╭──

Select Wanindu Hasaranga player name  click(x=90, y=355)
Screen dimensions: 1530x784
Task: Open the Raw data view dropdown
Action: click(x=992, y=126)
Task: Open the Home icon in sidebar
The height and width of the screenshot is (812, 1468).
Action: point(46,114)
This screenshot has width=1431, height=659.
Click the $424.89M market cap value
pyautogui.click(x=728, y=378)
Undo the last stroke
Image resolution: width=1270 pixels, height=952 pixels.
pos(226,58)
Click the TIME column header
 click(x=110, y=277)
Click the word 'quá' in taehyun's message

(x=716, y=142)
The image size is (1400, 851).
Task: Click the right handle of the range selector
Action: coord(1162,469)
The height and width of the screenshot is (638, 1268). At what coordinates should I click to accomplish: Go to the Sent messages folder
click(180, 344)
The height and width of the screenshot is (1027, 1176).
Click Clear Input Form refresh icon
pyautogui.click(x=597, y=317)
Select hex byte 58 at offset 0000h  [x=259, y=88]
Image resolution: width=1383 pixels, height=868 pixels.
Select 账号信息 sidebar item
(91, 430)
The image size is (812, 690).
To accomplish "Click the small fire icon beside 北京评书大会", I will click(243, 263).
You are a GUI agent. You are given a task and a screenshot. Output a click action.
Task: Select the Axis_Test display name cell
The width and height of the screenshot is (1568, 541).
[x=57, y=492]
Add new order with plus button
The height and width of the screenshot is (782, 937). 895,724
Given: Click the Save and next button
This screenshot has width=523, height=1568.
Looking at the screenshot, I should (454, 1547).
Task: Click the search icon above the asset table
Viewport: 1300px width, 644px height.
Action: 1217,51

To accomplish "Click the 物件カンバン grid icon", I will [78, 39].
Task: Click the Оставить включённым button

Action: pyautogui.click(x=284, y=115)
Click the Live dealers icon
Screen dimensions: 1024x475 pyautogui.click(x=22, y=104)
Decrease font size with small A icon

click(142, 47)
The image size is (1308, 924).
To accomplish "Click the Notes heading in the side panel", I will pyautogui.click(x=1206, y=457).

╰──

◆ **The request**
Reproduce the material above verbatim, line for line.

◆ **Answer to this task**
Select Wanindu Hasaranga player name  click(x=90, y=355)
Screen dimensions: 1530x784
Task: Open the Raw data view dropdown
Action: click(x=992, y=126)
Task: Open the Home icon in sidebar
The height and width of the screenshot is (812, 1468).
Action: point(46,114)
This screenshot has width=1431, height=659.
Click the $424.89M market cap value
pyautogui.click(x=728, y=378)
Undo the last stroke
Image resolution: width=1270 pixels, height=952 pixels.
pos(226,58)
Click the TIME column header
 click(x=110, y=277)
Click the word 'quá' in taehyun's message

(x=716, y=142)
The image size is (1400, 851).
Task: Click the right handle of the range selector
Action: coord(1162,469)
The height and width of the screenshot is (638, 1268). At what coordinates should I click to accomplish: Go to the Sent messages folder
click(180, 344)
The height and width of the screenshot is (1027, 1176).
Click Clear Input Form refresh icon
pyautogui.click(x=597, y=317)
Select hex byte 58 at offset 0000h  [x=259, y=88]
Image resolution: width=1383 pixels, height=868 pixels.
Select 账号信息 sidebar item
(91, 430)
The image size is (812, 690).
To accomplish "Click the small fire icon beside 北京评书大会", I will click(243, 263).
You are a GUI agent. You are given a task and a screenshot. Output a click action.
Task: Select the Axis_Test display name cell
The width and height of the screenshot is (1568, 541).
[x=57, y=492]
Add new order with plus button
The height and width of the screenshot is (782, 937). 895,724
Given: Click the Save and next button
This screenshot has width=523, height=1568.
Looking at the screenshot, I should (454, 1547).
Task: Click the search icon above the asset table
Viewport: 1300px width, 644px height.
Action: 1217,51

To accomplish "Click the 物件カンバン grid icon", I will [78, 39].
Task: Click the Оставить включённым button

Action: pyautogui.click(x=284, y=115)
Click the Live dealers icon
Screen dimensions: 1024x475 pyautogui.click(x=22, y=104)
Decrease font size with small A icon

click(142, 47)
The image size is (1308, 924).
To accomplish "Click the Notes heading in the side panel", I will pyautogui.click(x=1206, y=457).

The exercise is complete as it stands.